Singaporean columnist (1928/29–2022)

Baptista in 1960.

Esme Jovita Baptista (1928 or 1929 – 3 July 2022) was a Singaporean columnist who wrote for The Straits Times. She was also in charge of the Malay Mail advice column 'Dear Ann'.

==Early life and education==
Baptista was born in India in the late 1920s. She studied with the intention of becoming a secretary at the University of Madras in Chennai. She moved to Singapore with her husband when he was posted there for work.

==Career==
Though Baptista initially planned on working as a secretary, her husband, a correspondent for The Times, "lured her into writing", believing that she would be "even better" as a newspaperwoman than as a secretary. She was hired as a columnist at The Straits Times by April 1955. At The Straits Times, Baptista primarily wrote on fashion, penning features on the "latest" trends and interviewing locals involved with the fashion industry, such as dressmaker J. Roberts and models Violet Neo and Kisane Davis.
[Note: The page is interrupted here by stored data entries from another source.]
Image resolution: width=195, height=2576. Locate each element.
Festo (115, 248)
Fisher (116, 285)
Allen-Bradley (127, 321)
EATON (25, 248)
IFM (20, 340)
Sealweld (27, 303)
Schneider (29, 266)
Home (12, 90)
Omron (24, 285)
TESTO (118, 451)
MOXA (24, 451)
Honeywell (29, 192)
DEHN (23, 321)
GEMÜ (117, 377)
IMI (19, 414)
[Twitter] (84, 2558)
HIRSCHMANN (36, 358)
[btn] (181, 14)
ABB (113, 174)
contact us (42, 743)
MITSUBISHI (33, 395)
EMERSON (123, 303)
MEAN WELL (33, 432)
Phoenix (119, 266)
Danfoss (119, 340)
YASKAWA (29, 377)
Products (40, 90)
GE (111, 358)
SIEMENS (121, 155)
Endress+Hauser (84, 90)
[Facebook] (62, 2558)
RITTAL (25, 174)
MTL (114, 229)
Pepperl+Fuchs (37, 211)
She was given her own column for women, titled Esme Baptista presents a page of news for women. According to Eldrick Cheong, she often "infused her own take" in her articles, "advising women not to blindly follow them but rather adopt them in accordance with their own physique." Cheong argued that her "responsibility in writing and penning articles could be extended to being information carriers, particularly for women who lacked access to information given their dominant roles as caregivers in the 1950s through the 1970s."

In the late 1950s, the Malay Mail merged with The Straits Times and became its afternoon sister publication. It was soon decided that the Malay Mail would run an advice column called "Dear Ann" and Baptista, who was then the only married woman on the staff, was put in charge of it. By May 1965, she would receive around 50 letters a week, 12 to 14 of which would be answered in the column. In June 1965, Baptista attended the Asian-American Women Journalists' Conference in Honolulu, which was organised by the United States State Department. She was by then the women's editor of The Straits Times. After the conference, she and eight other Asian journalists went on the "Experiment in International Living" tour of the country. Baptista and the rest of the journalists remained at the final stop of the tour, Washington D.C., for a week as guests of the State Department's Bureau of Educational and Cultural Affairs programme for "Leaders and Specialists".

Baptista's column in The Straits Times ended in the 1970s. Cheong wrote that this "possibly meant that the personal voices of reporters like Baptista and Yong had to be curtailed in order to provide a more homogenous front for newspaper companies." By May 1977, she had instead become the editor of The Outlook, the official newsletter of Singapore Airlines.

==Personal life and death==
Baptista married an Indian Portuguese journalist who was the Singaporean correspondent of The Times, with whom she had three children. She died in Geelong, Australia on 3 July 2022.